The most valuable lesson I’ve learned in my life is not to be my mother. Most women idolize their mothers and want to be just like them, but not me.
For the 25 years that my parents have been married, my mother continually has expected to receive something every time she gives something. This pattern extends beyond her marriage and into her relationships with those around her as well. For example, if I visit and she picks me up from the airport, then she expects me to clean her house – which is usually in great need.
This behavior is very common today. We hear couples constantly complaining about how they did XYZ for their partner, and they expected more in return. This mentality creates a scoring game in your relationship. It also sets a bad precedent. Like everything that you do for your partner has no ulterior motive. Maybe you do something nice because you want to make a big purchase, or because you want to go out on the town, or because you’re just hoping that they will get you something that you want.
But relationships are about doing something to get something. They should be about doing something because it’s what you want to do. One of the ways that I have broken this particular habit in my life is by focusing on love languages. My boyfriend’s two primary love languages are gifts and physical touch. Mine are quality time and physical touch. When it comes to gifts, I do spend quite a bit of money on him. Someone once said to me how can you spend $500 on basketball tickets or $300 on a watch when he doesn’t give you anything in return?

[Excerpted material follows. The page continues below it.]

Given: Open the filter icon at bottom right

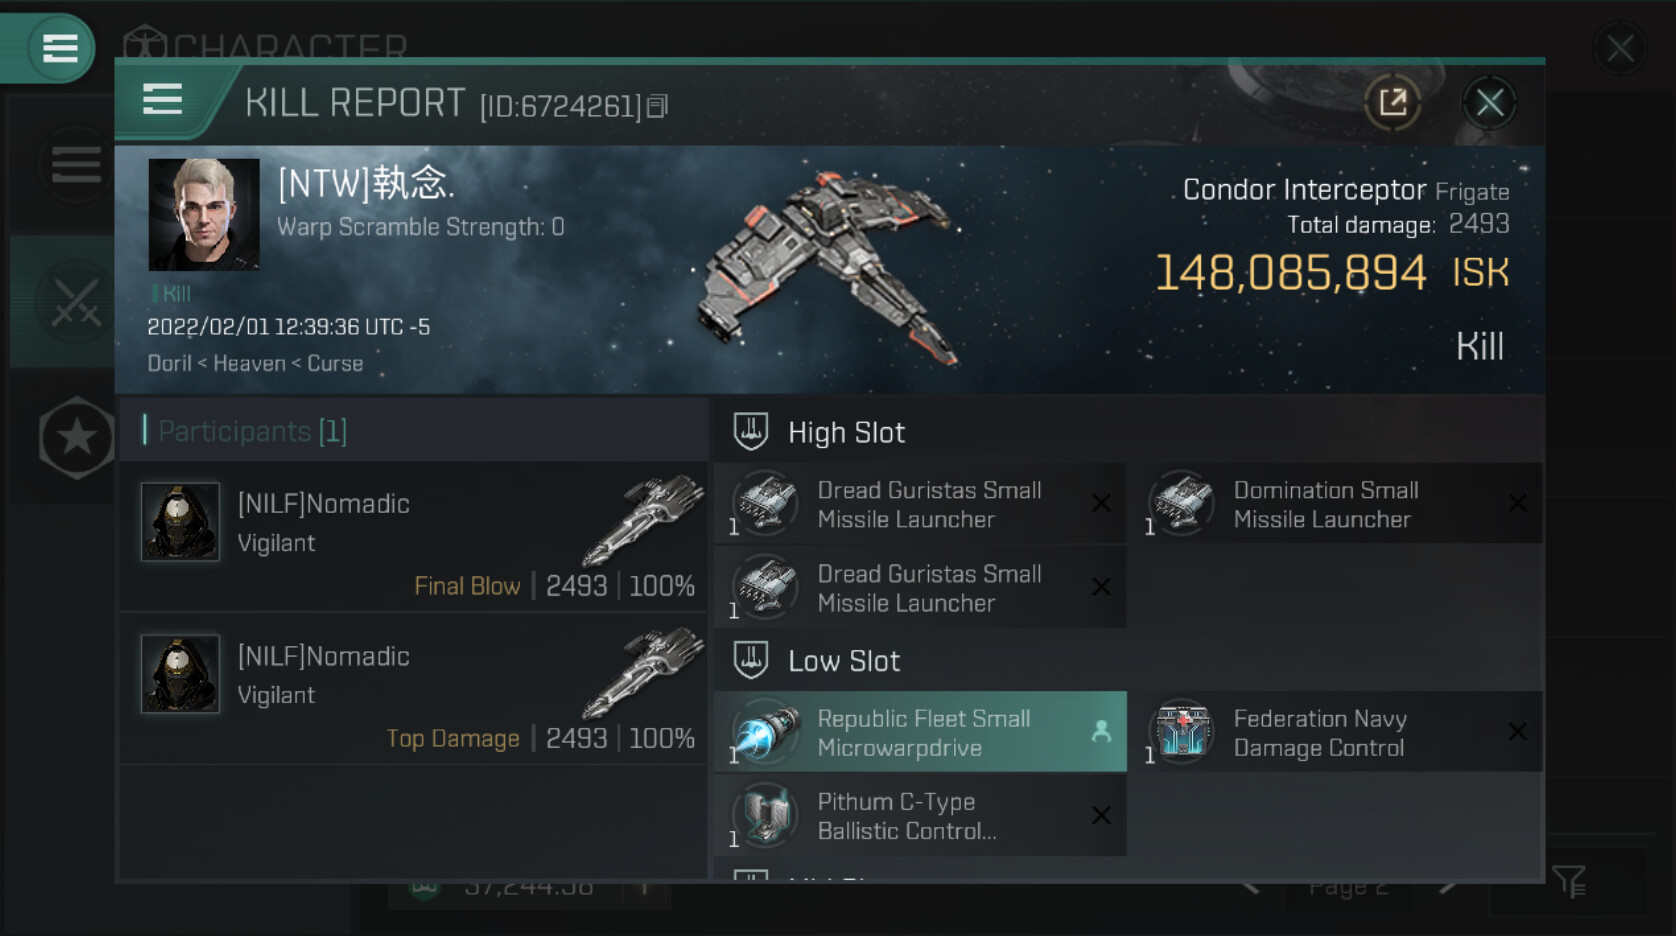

My simple response was: it’s not about the money or the gift.
Doing something for your partner should be about doing it because it’s what you want to do because you know it will make them happy. And you should expect nothing in return. I can’t get excited over basketball tickets or watch, but he can. I get excited about a weekend together where we are not interrupted by the constant ringing of his phone from his work. It doesn’t cost anything, but it means the world to me. As a result of the way we both meet each other’s needs, we are happier, and we are not keeping score.
Relationships should be a competition, and they shouldn’t be about exploiting what you can do for your partner to get them to do something for you. In order to remove this particular habit from your relationship, you should start by identifying each other’s love languages and accepting them. There was a time when I was the woman who wanted to know why no one ever got me gifts like I got them. But the reality is that gifts don’t really matter to me. As soon as I accepted that, I stopped expecting that I should get something for everything that I gave. And I’m much happier for it.
The second step is to communicate better about what your needs are in a relationship. We shouldn’t feel like we have to make a big purchase so we can go out for a night on the town with her girlfriends. Instead of using this as your platform for getting what you want, simply talk about what you want and need. Couples who communicate better about their needs, such as time with friends, figuring out how to fit a new hobby into their budget, or even just personal time alone, are longer and happier in the long run.
Making this simple change in your relationship might not seem like a big deal, but it can have big results. Don’t let your relationship be all about giving to get. Let it be about doing the things that you love and that make your partner more in love with you. Once you remove that stigma that comes with gifts, you’ll discover how much less stress and more happiness you can surely have when you’re in love.